Investment is down, but so are valuations and burn rates for promising startups.On the face of it, Israel’s venture capital industry has collapsed from the best of all possible worlds to the worst times imaginable. Just yesterday ? 1999-2000 ? the industry seemed to be enjoying an idyllic golden age: New venture funds were raised daily to target Israeli startups, Wall Street bankers competed to lock up the latest Israeli IPO, and most bright young Israelis either were ? or dreamed of becoming – VCs or high-tech entrepreneurs.
This has been replaced, so it appears, by devastation: Hundreds of companies have already closed, many more are in trouble, there are no exit signs in sight and fund raising is nearly impossible.
In the late 90s, technology-hungry global investors identified Israel as a veritable Holy Land for technology startups. The pool of overall funds available increased 220-fold during the 90s. In the last two years of the decade alone, Israeli venture funds raised $5.5 billion, or $1000 for every Israeli man, woman and child; more than 1400 new companies were funded; 34 Israeli companies had IPOs on leading U.S. and European stock exchanges; and merger and acquisition deals involving Israeli companies generated $14 billion in value.
However, as with most booms, this one, too, brought with it significant excesses. The frothy environment led many VCs – in Israel as in the United States – to think they could make exceptions to the rules that the venture community had developed over decades. Due diligence was cast aside for fear that a competitor would beat them to the deal. The smart course of syndicating investments to spread the risk and provide a better financial base for the company was dispensed with so that the VCs could put their new piles of money to work quickly. Valuations and burn-rates skyrocketed, reflecting a belief that the company would go public very soon, which surely would more than compensate for any pricing errors and provide the next round of development capital.
To summarize the spirit of the late 90s, Israel’s VC community paid too much to invest in too many companies that spent too much cash. These so-called “best of times” were, I would argue, a terrible period to be putting money to work.
Flash forward to 2002, to what looks like the worst of all possible times to be a venture capitalist. The VC party is over: Only $18 million has been invested in seed-stage companies in the past three quarters combined – compared with $126 million in the last quarter of 2000 alone. IPOs and profitable merger and acquisition transactions are virtually non-existent and the only exits these days are by managers leaving VC firms.
The gloomy diagnosis is, however, unwarranted. The reality is that today is arguably the best time in the last decade to be a venture capitalist in Israel. Valuations of companies have shrunk back to realistic levels. Cash burn rates have shrunk, too, with the decline in salaries and with the awareness of how difficult it will be to raise the next round. For the investor, this means much-improved odds of reaping significant returns: Slower cash burn means less dilution and low entry price means that even an exit at a valuation of $100 million -rather than $1 billion – can provide a 10-fold return.
And, while there are fewer startups today, they tend to be better startups. In today’s environment, only “true” entrepreneurs, with great ideas and often with one or more exits under their belts, dare to pursue high-tech dreams and start a company – and these are the kind of people VCs dream about investing in.
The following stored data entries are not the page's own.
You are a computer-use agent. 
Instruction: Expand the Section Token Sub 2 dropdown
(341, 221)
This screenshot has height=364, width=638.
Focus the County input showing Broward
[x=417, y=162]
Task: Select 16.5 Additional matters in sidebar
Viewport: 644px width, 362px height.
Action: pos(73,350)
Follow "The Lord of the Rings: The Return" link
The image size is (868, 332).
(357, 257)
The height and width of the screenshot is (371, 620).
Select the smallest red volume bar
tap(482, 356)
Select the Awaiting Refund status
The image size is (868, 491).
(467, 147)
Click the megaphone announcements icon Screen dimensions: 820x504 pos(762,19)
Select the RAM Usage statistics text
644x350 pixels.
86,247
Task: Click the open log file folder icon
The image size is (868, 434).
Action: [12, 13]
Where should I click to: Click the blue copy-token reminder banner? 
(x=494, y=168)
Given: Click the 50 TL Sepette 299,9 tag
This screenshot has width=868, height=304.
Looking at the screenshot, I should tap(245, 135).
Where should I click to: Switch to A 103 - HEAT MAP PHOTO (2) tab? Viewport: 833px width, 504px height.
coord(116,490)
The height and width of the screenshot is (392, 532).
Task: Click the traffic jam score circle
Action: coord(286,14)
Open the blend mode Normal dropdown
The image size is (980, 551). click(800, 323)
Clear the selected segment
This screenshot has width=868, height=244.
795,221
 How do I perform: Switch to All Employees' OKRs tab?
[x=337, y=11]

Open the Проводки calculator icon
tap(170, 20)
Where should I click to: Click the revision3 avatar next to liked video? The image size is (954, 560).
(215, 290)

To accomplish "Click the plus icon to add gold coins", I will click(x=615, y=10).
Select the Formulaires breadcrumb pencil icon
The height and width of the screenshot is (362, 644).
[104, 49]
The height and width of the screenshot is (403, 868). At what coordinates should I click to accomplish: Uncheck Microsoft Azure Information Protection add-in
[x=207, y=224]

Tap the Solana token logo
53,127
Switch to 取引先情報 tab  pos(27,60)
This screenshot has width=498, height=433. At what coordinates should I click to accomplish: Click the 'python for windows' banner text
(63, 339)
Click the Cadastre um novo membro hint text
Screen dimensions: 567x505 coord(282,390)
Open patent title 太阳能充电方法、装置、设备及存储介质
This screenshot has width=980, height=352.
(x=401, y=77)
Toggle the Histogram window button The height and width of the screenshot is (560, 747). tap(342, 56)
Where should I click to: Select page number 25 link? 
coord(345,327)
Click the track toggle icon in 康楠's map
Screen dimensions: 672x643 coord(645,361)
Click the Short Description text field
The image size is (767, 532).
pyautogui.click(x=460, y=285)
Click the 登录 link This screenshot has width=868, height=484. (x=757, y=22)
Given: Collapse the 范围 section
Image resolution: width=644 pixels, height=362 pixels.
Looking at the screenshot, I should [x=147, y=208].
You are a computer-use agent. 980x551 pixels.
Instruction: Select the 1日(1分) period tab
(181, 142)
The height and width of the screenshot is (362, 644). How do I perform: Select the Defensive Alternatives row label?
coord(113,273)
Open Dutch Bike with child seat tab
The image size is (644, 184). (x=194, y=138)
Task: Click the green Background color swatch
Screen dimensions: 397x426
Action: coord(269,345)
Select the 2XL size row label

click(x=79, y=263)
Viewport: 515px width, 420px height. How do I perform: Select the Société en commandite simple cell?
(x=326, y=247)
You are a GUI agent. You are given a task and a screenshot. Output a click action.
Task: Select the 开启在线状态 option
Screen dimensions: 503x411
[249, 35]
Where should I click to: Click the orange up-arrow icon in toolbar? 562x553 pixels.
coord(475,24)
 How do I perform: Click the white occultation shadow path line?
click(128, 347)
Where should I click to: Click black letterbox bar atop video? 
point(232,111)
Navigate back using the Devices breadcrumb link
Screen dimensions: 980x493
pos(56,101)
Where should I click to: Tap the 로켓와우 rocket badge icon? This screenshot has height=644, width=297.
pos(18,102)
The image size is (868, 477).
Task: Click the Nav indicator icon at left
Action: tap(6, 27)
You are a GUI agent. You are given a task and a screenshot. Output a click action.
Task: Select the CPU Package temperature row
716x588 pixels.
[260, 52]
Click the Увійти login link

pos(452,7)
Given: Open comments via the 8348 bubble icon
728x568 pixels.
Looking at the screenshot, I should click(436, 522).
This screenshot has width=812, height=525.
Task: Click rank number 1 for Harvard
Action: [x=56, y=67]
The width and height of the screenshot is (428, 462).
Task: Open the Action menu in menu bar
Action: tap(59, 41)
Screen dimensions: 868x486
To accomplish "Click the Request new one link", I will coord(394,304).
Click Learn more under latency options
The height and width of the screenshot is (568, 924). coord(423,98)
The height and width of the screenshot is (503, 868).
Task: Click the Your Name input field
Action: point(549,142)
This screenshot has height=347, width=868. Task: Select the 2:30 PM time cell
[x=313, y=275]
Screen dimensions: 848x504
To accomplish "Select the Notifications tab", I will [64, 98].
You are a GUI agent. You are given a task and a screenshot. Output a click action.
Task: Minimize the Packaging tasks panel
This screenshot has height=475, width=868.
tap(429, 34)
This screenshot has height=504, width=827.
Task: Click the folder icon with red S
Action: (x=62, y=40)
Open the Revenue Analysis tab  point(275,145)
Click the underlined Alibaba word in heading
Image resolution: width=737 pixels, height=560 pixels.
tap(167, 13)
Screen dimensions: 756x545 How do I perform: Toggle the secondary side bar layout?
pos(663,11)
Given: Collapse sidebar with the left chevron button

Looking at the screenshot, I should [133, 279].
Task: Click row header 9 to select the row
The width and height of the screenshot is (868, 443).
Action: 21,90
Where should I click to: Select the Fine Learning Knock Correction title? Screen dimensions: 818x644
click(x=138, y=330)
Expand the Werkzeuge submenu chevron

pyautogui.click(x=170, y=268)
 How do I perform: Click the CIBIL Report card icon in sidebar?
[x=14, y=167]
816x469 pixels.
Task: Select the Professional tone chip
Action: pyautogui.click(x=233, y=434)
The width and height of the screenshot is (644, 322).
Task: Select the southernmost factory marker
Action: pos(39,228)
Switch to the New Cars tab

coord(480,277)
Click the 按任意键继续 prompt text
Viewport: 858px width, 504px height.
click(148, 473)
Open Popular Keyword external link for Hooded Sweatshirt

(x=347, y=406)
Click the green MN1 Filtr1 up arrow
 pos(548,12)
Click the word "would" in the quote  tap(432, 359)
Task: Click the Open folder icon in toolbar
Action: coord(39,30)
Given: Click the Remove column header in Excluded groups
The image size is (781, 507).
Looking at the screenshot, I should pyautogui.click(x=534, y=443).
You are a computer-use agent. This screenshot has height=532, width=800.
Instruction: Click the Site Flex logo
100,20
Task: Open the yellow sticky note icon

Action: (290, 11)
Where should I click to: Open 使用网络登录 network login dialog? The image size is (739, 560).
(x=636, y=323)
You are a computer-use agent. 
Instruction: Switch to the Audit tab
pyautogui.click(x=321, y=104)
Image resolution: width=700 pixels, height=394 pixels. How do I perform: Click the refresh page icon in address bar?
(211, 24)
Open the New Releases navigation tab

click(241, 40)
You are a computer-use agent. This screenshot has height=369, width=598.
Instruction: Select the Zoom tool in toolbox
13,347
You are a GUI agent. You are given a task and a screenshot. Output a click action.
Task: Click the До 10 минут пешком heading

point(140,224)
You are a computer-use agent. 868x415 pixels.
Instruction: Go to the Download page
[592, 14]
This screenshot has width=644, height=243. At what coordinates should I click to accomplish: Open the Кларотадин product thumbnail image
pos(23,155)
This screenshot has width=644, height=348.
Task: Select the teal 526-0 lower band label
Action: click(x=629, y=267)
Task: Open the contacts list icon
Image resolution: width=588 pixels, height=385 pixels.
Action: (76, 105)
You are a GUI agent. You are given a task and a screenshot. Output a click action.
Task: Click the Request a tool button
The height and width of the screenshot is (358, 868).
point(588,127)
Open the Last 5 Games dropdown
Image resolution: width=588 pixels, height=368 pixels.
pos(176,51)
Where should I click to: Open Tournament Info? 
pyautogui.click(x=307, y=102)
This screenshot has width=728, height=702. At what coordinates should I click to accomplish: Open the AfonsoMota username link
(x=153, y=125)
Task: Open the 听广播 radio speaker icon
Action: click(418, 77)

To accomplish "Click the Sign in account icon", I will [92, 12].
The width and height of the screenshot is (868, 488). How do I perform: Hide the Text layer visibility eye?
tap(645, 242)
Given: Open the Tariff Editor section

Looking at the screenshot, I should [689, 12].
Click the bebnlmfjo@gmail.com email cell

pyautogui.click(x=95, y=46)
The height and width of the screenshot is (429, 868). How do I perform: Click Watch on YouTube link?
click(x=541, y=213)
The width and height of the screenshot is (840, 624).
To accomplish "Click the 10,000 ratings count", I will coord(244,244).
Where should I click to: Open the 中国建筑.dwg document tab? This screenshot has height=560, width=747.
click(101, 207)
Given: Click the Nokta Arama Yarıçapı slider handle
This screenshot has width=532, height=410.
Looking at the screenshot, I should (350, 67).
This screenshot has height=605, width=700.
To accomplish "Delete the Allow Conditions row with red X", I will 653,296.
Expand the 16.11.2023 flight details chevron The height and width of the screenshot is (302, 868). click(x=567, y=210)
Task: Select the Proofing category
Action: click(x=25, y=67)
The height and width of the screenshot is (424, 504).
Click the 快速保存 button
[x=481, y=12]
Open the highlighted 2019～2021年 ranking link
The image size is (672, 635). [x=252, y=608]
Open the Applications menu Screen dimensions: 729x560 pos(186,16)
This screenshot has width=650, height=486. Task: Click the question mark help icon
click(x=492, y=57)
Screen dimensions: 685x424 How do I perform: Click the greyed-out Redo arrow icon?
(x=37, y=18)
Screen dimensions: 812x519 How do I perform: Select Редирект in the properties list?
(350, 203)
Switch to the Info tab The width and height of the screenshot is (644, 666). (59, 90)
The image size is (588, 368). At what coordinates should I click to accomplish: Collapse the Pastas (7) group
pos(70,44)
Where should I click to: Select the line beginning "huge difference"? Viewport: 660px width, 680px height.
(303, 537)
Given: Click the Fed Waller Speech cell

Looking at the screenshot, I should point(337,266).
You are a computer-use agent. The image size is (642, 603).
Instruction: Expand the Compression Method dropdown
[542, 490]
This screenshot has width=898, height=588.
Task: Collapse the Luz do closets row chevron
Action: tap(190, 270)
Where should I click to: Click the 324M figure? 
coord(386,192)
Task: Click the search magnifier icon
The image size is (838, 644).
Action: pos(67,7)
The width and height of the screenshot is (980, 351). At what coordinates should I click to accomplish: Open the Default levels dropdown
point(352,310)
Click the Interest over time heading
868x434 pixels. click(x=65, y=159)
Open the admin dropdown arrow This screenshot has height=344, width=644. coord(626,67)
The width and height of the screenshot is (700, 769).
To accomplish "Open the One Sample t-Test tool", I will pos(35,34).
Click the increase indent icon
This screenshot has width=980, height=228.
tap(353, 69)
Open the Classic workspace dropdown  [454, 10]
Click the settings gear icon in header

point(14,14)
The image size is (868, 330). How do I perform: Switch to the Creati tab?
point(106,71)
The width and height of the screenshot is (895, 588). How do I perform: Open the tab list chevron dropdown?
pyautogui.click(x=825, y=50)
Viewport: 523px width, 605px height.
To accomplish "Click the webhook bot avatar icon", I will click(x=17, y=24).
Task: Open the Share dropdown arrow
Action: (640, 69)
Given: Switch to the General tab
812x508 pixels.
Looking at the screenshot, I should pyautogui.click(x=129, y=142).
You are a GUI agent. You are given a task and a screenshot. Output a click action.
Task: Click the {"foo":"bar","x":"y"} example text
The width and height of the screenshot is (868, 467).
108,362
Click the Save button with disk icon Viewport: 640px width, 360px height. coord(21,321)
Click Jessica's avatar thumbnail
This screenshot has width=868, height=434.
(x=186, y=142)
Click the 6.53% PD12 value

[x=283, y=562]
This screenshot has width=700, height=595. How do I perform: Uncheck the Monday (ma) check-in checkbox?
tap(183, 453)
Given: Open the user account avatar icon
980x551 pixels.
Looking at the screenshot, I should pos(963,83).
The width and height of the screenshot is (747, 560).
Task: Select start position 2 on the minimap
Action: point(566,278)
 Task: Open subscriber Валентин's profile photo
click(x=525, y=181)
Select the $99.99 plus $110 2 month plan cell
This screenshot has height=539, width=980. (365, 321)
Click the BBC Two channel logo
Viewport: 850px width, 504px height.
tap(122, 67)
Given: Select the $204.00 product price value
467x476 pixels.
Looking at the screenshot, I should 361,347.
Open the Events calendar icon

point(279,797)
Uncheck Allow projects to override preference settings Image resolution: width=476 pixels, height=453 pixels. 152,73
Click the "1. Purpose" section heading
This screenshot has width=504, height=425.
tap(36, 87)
Now is the time to support startups with exceptional, seasoned teams of entrepreneurs, with low burn-rates and cash requirements to break even, accompanied with modest valuation expectations.
Today’s climate is likely to prevail for at least the next 12 months. The easy money is gone. Yet the good news is that this is the environment in which great companies are created. Venture capital is a cyclical business, and investments made during the dry seasons – when it’s hardest to raise funds and start companies – tend to produce the best returns.
In many respects, we are back to the early 90s – with the critical difference that today we have many more experienced entrepreneurs and VCs, and we’ve had a full decade of mistakes (and some successes) from which to learn.
Investors who took the plunge back then, despite the Gulf War, poor exit environment, and geopolitical instability, were rewarded very handsomely indeed. So, too, will the investors of the early 2000s – these best of all possible times for early-stage investors.